Évolution de la prononciation du français depuis les débuts du peuplement français : linguistique et démographie historique

Marie-Hélène Côté (Université de Lausanne)

Cette étude s’intéresse à l’évolution de la prononciation depuis les débuts de la colonie laurentienne à travers une approche multidisciplinaire et se situe à l’intersection de la linguistique et de la démographie historique. Au Canada français, la tenue rigoureuse des registres d’état civil ou religieux depuis les débuts de la colonisation permet de reconstituer les mouvements de population à l’échelle individuelle. Ces registres fournissent aussi des indications d’une richesse inégalée sur la prononciation du français, grâce surtout à l’étude systématique de l’orthographe des noms de famille. Celle-ci est en effet beaucoup moins stable que celle du vocabulaire commun et plusieurs variations orthographiques révèlent des variations de prononciation qui peuvent être suivies dans le temps et l’espace. Le nombre de documents (des millions d’actes) et leur couverture temporelle et géographique systématique sur plusieurs siècles permettent ainsi de modéliser, de façon exceptionnelle, l’évolution de différents traits de prononciation à travers le territoire et les générations.

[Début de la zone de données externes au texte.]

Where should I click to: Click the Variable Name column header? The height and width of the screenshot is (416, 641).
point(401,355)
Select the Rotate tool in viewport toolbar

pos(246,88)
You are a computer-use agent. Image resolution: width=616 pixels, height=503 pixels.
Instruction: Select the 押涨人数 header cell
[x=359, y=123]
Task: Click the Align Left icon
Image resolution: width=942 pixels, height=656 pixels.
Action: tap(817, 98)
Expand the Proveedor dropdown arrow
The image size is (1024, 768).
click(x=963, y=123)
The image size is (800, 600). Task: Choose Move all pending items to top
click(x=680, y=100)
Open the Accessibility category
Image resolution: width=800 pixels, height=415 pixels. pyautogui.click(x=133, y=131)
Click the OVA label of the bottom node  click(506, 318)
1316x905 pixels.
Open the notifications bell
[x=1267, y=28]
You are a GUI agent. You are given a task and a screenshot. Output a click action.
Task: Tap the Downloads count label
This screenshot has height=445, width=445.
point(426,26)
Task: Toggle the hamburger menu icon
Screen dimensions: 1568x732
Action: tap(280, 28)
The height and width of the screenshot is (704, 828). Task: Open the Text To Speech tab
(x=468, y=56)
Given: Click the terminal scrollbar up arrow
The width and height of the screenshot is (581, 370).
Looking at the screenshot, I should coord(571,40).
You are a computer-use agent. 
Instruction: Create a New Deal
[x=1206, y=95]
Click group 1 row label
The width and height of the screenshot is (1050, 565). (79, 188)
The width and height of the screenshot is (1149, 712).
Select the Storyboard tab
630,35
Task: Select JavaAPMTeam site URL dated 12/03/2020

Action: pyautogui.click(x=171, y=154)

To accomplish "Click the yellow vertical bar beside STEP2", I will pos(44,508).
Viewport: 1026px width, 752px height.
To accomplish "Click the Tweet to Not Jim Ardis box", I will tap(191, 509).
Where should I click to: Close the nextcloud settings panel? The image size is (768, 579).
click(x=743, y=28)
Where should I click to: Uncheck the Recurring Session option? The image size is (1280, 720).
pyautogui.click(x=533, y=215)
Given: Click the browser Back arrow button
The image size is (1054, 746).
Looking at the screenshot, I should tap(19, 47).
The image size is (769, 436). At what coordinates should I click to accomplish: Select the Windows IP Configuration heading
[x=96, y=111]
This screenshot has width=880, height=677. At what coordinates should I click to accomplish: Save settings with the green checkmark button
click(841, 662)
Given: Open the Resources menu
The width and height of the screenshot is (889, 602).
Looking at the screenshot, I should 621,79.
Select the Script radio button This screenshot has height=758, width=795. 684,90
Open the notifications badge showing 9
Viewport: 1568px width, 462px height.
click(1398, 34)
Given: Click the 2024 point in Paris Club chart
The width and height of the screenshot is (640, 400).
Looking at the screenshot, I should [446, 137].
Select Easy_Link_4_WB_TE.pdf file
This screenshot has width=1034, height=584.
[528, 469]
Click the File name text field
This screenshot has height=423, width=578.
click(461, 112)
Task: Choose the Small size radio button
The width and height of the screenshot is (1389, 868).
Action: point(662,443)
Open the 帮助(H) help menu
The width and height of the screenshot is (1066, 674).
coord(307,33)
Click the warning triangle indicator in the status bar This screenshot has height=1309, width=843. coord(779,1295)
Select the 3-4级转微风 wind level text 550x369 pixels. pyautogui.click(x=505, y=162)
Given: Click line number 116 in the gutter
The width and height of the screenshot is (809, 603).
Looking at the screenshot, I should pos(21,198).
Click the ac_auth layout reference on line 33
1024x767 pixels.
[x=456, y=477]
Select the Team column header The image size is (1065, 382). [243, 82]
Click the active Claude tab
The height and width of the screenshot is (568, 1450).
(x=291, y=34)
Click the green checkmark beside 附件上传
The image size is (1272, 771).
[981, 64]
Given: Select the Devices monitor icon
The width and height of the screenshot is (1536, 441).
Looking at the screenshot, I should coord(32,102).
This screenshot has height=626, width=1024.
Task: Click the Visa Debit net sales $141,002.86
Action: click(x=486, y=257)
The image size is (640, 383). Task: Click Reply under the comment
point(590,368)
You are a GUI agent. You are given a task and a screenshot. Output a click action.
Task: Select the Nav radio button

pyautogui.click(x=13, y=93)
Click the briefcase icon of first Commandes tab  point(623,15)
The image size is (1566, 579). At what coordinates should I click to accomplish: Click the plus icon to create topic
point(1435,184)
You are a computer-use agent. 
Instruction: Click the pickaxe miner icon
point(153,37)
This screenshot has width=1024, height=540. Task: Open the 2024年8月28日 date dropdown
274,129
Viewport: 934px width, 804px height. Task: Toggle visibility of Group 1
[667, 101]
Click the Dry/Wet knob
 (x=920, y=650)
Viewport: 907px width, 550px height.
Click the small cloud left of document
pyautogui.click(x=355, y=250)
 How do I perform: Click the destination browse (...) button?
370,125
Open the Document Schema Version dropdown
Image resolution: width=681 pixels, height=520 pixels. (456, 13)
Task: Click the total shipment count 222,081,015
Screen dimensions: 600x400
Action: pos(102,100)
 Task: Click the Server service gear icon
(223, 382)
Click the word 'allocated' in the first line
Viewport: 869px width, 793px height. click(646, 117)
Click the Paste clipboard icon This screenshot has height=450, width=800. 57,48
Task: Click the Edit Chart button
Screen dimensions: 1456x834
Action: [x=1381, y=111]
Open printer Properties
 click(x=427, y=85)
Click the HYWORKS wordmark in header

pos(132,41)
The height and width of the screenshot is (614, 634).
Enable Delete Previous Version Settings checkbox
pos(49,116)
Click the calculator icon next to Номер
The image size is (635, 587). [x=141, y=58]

Avant la stabilisation des formes orthographiques des noms de famille, qu’on peut situer dans la deuxième moitié du XIXe siècle, la grande fréquence et variabilité des noms dans les documents officiels offre donc une fenêtre unique sur l’histoire de la prononciation. La mise en parallèle de données démographiques et linguistiques anciennes est porteuse d’avancées spectaculaires des connaissances sur les origines et l’évolution du français au Canada, au-delà de mécanismes de changement phonétique, en permettant de documenter à une échelle micro-historique la distribution géographique et temporelle de nombreux traits de prononciation. L’exploitation des registres démographiques ouvrira de nouvelles voies à une interdisciplinarité jusqu’ici peu pratiquée entre linguistique et démographie historique. Ces recherches linguistiques permettront en retour de bonifier les bases de données démographiques elles-mêmes, grâce à une meilleure interprétation des variations orthographiques observées.

Cette étude s’inscrit essentiellement dans la période avant la Confédération. À terme, l’évolution de certains traits de prononciation identifiés dans les actes pourra être poursuivie vers l’époque contemporaine par l’étude des documents sonores disponibles à partir du milieu du XXe  siècle, notamment grâce aux enregistrements de l’ALEC (Atlas linguistique de l’Est du Canada, 1971), jamais encore exploités, et au corpus Phonologie du français contemporain (PFC, 2010-2019).

Dans sa dimension temporelle, ce projet œuvre à la fois à l’échelle intergénérationnelle, par l’exploration de l’évolution des formes orthographiques d’une génération à l’autre, et par décennies, en comparant la fréquence relative de certaines formes.

Dans sa dimension spatiale, cette recherche  œuvre  à la fois à l’échelle provinciale et à l’échelle régionale, par l’étude des dynamiques dans la diffusion des formes, certaines régions pouvant jouer un rôle précurseur dans l’établissement de nouvelles formes, d’autres se révélant comme des foyers de résistance. À l’intersection des échelles temporelles et spatiales, c’est essentiellement la circulation des formes linguistiques (formes orthographiques et formes sonores révélées par la graphie) qui est en jeu.